_STATED PROBLEM_:
Show each line of the listing that contains the word "Task", copied in full.

--- begin RECORD EXCERPTS ---

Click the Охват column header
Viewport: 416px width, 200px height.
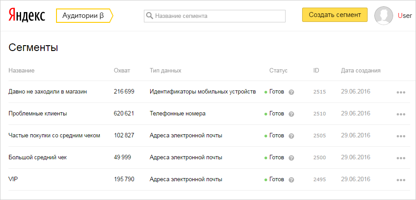(122, 71)
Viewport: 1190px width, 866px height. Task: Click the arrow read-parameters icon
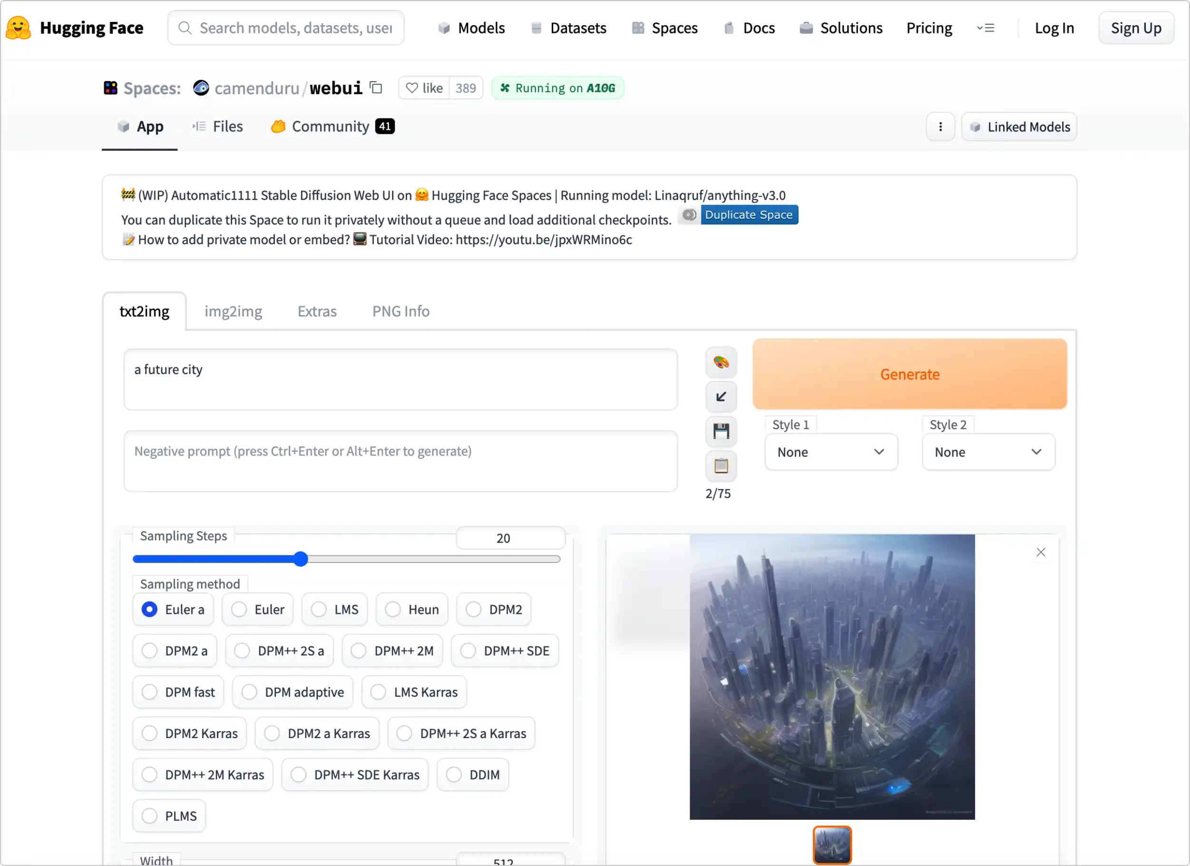click(721, 397)
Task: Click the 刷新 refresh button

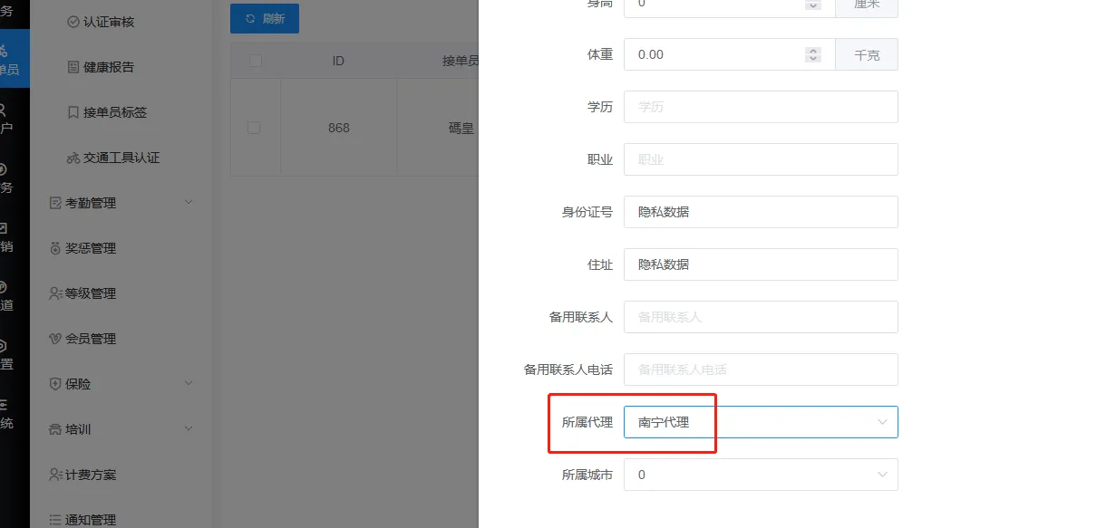Action: [265, 19]
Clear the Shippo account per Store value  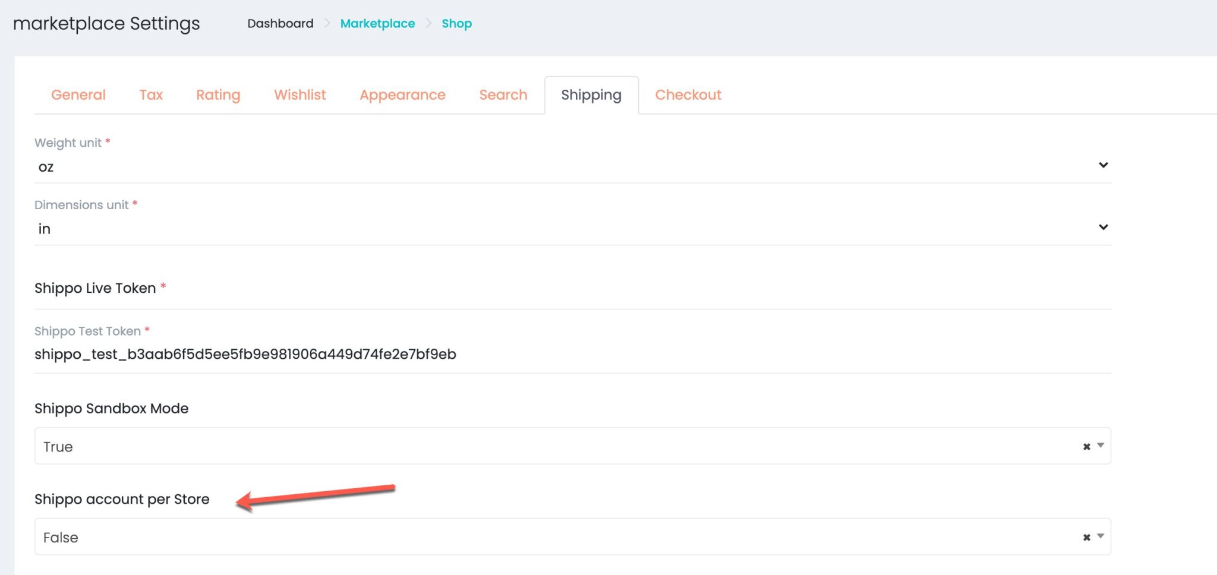pos(1086,538)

--- end RECORD EXCERPTS ---

_RESPONSE_:
Viewport: 1190px width, 866px height. Task: Click the arrow read-parameters icon
Task: Click the 刷新 refresh button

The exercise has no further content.